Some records
>> begin

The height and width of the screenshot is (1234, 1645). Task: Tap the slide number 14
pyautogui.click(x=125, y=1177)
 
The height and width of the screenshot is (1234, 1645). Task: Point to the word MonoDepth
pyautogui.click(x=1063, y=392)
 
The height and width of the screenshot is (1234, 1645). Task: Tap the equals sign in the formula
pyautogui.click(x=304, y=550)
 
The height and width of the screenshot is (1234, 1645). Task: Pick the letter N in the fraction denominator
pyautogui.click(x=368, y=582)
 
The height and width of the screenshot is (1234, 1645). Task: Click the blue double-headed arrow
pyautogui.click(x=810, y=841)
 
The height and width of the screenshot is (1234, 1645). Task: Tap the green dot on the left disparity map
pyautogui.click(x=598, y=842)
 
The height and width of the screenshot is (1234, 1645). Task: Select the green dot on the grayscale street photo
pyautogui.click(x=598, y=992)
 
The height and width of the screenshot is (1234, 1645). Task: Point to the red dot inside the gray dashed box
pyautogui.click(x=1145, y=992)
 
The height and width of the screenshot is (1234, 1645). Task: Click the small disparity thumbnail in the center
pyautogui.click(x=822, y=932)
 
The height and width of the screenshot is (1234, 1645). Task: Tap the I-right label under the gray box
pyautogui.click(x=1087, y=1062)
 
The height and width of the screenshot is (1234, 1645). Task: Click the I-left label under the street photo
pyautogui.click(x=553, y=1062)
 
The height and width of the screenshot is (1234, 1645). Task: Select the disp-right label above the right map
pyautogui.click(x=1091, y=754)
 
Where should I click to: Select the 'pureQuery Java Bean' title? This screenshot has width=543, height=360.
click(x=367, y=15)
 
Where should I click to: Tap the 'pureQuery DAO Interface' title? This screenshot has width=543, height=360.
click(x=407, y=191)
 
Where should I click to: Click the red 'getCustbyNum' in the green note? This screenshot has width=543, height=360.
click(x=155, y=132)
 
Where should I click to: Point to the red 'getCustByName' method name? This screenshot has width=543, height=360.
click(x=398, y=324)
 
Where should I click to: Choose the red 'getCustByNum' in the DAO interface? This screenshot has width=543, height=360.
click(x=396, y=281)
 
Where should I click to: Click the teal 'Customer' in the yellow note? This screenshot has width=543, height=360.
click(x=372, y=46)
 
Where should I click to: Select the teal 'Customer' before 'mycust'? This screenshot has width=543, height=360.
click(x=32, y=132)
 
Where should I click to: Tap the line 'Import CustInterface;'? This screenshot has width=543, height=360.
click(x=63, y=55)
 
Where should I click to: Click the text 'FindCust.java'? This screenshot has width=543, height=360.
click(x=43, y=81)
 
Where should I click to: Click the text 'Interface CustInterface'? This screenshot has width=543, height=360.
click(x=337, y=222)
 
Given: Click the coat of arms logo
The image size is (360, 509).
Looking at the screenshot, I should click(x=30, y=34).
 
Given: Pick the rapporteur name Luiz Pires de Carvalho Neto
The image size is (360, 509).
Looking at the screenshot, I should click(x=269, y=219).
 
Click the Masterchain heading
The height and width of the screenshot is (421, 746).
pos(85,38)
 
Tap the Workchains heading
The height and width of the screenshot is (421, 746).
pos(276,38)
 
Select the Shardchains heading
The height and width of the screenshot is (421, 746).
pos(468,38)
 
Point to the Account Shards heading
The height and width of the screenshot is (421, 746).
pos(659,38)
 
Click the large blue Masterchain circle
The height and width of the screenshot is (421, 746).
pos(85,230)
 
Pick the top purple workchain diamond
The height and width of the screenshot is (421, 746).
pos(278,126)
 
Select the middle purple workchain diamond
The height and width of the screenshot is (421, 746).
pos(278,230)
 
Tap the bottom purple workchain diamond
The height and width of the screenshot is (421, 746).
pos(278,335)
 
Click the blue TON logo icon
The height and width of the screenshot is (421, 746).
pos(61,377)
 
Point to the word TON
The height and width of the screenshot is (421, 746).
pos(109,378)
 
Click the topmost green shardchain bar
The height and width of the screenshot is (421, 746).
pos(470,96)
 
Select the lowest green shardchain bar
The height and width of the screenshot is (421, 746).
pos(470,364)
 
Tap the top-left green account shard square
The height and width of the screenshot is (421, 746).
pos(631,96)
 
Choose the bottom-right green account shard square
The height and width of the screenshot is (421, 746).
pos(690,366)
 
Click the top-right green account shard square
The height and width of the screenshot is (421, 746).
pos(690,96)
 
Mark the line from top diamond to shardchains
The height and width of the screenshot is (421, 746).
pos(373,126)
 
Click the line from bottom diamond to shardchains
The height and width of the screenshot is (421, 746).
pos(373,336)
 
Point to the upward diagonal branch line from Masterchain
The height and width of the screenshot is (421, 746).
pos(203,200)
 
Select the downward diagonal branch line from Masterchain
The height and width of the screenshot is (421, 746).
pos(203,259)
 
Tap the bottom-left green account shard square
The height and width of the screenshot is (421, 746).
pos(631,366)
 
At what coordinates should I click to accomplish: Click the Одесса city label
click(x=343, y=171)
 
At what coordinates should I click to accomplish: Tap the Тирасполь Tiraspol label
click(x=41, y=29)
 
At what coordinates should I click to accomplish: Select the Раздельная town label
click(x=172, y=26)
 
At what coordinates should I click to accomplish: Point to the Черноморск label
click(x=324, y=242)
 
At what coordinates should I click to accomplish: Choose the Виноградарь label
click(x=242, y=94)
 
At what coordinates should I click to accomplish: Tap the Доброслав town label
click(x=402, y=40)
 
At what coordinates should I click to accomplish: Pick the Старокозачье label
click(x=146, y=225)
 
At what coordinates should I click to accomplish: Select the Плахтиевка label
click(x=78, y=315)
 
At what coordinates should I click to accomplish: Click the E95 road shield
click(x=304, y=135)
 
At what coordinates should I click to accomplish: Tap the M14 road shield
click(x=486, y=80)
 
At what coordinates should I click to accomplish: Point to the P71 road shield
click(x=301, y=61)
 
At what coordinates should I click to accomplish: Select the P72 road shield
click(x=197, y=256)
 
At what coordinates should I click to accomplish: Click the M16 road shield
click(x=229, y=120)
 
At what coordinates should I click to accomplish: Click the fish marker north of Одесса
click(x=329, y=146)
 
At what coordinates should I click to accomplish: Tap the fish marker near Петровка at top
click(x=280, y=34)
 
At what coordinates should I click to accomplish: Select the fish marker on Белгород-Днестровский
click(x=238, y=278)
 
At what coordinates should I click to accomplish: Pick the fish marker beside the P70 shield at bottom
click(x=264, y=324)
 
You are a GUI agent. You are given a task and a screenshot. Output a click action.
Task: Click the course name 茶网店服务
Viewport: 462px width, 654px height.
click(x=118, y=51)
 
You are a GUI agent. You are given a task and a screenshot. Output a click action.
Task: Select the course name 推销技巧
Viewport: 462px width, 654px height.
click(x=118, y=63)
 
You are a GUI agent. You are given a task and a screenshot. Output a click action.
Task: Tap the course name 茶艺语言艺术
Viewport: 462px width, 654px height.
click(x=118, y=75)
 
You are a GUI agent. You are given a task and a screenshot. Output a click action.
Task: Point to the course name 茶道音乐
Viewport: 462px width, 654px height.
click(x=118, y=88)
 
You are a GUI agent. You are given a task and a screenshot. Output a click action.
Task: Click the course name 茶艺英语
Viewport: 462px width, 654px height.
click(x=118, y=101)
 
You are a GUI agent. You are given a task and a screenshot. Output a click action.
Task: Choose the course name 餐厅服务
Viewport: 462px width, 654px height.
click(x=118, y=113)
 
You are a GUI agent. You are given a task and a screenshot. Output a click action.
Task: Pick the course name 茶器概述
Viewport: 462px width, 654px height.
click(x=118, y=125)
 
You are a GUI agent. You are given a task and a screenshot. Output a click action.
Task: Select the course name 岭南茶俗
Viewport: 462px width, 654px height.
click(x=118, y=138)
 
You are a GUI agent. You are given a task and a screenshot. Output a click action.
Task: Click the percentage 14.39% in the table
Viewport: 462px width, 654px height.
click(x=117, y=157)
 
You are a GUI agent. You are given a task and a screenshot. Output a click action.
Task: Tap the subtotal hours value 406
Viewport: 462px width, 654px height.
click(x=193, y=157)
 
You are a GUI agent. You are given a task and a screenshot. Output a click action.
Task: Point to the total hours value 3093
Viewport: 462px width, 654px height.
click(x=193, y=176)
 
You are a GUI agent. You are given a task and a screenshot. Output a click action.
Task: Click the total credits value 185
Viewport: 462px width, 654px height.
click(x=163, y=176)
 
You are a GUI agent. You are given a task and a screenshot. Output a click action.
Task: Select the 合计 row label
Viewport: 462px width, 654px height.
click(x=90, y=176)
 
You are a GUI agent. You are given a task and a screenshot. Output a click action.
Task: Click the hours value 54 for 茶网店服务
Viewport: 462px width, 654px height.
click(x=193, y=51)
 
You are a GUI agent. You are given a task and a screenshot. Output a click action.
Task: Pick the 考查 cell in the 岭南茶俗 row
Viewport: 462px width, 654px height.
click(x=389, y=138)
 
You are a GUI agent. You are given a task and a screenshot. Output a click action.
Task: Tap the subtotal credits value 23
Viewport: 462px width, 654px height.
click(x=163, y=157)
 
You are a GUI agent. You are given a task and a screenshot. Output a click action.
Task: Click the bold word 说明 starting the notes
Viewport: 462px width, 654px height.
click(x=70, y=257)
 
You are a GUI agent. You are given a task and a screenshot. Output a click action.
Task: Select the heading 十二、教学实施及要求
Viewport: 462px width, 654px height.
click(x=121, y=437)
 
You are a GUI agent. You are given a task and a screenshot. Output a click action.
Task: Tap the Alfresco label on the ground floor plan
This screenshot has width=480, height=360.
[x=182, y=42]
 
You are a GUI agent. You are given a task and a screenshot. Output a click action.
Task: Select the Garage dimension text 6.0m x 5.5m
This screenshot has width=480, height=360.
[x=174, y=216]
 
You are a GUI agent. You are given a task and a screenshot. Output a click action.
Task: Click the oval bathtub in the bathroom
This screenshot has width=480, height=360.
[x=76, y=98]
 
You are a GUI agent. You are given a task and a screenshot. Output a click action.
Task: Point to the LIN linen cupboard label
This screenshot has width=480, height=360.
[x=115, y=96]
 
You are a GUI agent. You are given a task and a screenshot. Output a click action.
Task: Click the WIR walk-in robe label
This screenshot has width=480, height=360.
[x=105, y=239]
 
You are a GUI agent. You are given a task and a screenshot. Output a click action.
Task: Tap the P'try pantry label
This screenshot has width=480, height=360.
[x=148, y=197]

>> end

### [Exercise details]
Convert the material above into a Markdown table with the columns Row and Line, beginning at the line that contains "At what coordinates should I click to accomplish: Click the M16" and stopping after the line that contains "click(x=118, y=88)". Number each line in the Row column, and leave out blank lines.

### [Completed task]
| Row | Line |
|---|---|
| 1 | At what coordinates should I click to accomplish: Click the M16 road shield |
| 2 | click(x=229, y=120) |
| 3 | At what coordinates should I click to accomplish: Click the fish marker north of Одесса |
| 4 | click(x=329, y=146) |
| 5 | At what coordinates should I click to accomplish: Tap the fish marker near Петровка at top |
| 6 | click(x=280, y=34) |
| 7 | At what coordinates should I click to accomplish: Select the fish marker on Белгород-Днестровский |
| 8 | click(x=238, y=278) |
| 9 | At what coordinates should I click to accomplish: Pick the fish marker beside the P70 shield at bottom |
| 10 | click(x=264, y=324) |
| 11 | You are a GUI agent. You are given a task and a screenshot. Output a click action. |
| 12 | Task: Click the course name 茶网店服务 |
| 13 | Viewport: 462px width, 654px height. |
| 14 | click(x=118, y=51) |
| 15 | You are a GUI agent. You are given a task and a screenshot. Output a click action. |
| 16 | Task: Select the course name 推销技巧 |
| 17 | Viewport: 462px width, 654px height. |
| 18 | click(x=118, y=63) |
| 19 | You are a GUI agent. You are given a task and a screenshot. Output a click action. |
| 20 | Task: Tap the course name 茶艺语言艺术 |
| 21 | Viewport: 462px width, 654px height. |
| 22 | click(x=118, y=75) |
| 23 | You are a GUI agent. You are given a task and a screenshot. Output a click action. |
| 24 | Task: Point to the course name 茶道音乐 |
| 25 | Viewport: 462px width, 654px height. |
| 26 | click(x=118, y=88) |